Con Abbado a 'Ferrara' trionfa la 'Musica' [. . .] È un'esperienza d'ascolto impareggiabile, un modo per riscoprire un concerto noto ai più e generalmente identificato come l'ultimo tra i "mozartiani". Ma la Argerich e Abbado, assolutamente complementari tra loro, tendono verso un'interpretazione più terrena e sentimentale, ma sempre lucida e contenuta entro un argine di razionalità. Martha Argerich offre una cadenza sublime, fatta di suoni rarefatti sui quali l'orchestra di Abbado si inserisce e sostiene con impalpabile precisione, ma poi si concede un Allegro finale vorticoso, in cui le difficoltà sembrano essere sparite e ci si abbandona alla musica, con un esito mozzafiato.
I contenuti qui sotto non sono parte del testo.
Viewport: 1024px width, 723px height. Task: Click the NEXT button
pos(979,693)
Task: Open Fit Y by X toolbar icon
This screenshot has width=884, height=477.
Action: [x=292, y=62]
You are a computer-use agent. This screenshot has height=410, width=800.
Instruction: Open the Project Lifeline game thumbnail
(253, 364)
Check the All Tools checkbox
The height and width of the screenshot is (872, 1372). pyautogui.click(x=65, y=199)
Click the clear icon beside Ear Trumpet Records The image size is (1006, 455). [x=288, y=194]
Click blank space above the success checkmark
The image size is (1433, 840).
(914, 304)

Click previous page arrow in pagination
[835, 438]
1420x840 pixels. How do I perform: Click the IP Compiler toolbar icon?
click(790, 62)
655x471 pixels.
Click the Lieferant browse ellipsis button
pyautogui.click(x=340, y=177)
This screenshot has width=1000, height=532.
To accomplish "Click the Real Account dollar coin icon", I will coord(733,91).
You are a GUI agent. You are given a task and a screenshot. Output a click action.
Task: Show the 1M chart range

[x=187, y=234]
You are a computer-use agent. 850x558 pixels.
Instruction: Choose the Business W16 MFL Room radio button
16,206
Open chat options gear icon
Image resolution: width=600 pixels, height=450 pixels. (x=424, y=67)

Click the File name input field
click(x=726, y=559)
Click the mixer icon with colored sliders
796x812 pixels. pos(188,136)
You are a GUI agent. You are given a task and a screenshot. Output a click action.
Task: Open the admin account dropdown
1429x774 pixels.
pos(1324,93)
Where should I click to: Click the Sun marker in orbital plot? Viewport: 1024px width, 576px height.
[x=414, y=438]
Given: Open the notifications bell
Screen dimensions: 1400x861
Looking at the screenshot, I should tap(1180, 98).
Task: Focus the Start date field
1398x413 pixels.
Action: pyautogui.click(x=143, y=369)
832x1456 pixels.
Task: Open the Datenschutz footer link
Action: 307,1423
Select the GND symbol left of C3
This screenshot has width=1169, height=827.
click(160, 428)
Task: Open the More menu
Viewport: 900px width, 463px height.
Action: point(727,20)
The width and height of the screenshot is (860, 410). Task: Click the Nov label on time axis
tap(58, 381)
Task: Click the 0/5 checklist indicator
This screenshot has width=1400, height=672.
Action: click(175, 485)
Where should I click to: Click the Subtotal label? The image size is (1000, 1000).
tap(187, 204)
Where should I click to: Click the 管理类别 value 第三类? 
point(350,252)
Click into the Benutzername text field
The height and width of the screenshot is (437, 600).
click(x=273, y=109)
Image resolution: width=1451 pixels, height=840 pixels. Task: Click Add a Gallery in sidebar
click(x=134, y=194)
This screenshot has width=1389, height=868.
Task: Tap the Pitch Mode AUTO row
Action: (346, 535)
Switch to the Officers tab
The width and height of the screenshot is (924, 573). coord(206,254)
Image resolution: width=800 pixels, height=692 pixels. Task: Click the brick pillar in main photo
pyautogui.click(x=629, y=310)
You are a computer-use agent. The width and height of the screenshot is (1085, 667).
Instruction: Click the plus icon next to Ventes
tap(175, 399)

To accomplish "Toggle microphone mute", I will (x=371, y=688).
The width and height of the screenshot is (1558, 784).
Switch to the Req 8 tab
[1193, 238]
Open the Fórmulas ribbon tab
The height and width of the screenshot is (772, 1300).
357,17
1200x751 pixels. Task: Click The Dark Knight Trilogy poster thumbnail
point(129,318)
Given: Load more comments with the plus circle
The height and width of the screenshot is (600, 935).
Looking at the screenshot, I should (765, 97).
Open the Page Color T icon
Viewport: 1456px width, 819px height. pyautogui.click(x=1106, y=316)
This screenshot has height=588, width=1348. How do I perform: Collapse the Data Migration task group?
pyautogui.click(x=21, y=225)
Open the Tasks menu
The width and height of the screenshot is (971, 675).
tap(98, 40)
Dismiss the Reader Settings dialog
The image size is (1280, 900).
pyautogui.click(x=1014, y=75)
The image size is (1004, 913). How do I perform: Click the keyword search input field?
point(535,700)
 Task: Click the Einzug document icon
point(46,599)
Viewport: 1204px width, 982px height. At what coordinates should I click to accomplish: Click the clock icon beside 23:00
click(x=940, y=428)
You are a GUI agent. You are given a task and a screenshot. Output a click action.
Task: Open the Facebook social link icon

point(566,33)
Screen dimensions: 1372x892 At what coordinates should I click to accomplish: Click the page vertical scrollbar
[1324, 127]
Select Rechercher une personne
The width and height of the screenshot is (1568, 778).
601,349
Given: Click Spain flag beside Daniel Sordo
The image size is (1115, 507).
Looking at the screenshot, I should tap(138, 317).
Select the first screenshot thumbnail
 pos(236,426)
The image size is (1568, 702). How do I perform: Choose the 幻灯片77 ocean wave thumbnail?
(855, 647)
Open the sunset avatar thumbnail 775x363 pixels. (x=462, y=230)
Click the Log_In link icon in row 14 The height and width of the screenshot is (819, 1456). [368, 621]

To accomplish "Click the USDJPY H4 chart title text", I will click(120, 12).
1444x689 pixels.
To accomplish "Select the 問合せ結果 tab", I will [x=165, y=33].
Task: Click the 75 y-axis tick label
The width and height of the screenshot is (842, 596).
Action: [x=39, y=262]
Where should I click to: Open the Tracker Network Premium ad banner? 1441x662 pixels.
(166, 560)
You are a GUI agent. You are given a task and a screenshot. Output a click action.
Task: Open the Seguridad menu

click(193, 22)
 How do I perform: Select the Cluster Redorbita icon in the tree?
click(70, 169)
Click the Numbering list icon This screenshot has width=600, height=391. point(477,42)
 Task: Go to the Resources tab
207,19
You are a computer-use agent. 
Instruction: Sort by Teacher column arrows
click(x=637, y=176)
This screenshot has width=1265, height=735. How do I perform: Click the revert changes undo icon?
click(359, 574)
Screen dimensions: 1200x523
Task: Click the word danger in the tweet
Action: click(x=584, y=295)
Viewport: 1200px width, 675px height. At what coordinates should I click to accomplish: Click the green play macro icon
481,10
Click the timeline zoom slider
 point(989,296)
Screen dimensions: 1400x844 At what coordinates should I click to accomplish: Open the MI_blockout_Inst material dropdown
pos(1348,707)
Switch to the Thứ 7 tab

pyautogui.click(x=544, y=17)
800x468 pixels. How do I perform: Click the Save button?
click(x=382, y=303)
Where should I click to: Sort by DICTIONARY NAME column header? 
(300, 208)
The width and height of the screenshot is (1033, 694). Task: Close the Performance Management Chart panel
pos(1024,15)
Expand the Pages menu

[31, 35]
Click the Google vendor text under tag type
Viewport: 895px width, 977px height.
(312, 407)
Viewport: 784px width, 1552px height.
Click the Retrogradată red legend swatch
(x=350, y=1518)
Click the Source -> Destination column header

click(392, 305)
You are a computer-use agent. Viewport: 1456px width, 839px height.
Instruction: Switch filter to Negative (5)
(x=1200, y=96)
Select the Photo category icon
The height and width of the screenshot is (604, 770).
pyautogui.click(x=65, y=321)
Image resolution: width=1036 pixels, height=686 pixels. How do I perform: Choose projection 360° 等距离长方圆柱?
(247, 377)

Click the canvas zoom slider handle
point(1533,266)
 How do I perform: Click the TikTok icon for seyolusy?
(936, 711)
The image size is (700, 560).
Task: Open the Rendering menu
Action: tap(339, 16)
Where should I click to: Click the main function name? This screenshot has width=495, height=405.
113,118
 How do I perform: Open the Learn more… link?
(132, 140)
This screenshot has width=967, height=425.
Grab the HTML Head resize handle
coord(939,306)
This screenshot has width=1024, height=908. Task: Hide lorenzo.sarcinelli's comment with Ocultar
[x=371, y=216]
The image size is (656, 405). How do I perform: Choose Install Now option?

Abbado's appearance in Ferrara was a triumph for music [. . .] There is nothing to compare with this opportunity to rediscover a well-known concerto, one that is usually thought of as the last of the Mozartian works. But Argerich and Abbado, completely complementing one another, take a more human, sentimental view, although their approach is always logical and rational. Martha Argerich played a sublime cadenza, full of the most rarefied sounds, which Abbado's orchestra sustained and commented on with delicacy and precision, but then launched into a whirling Allegro finale, in which all difficulties seemed to have ironed out and the music was in full charge, with breathtaking results.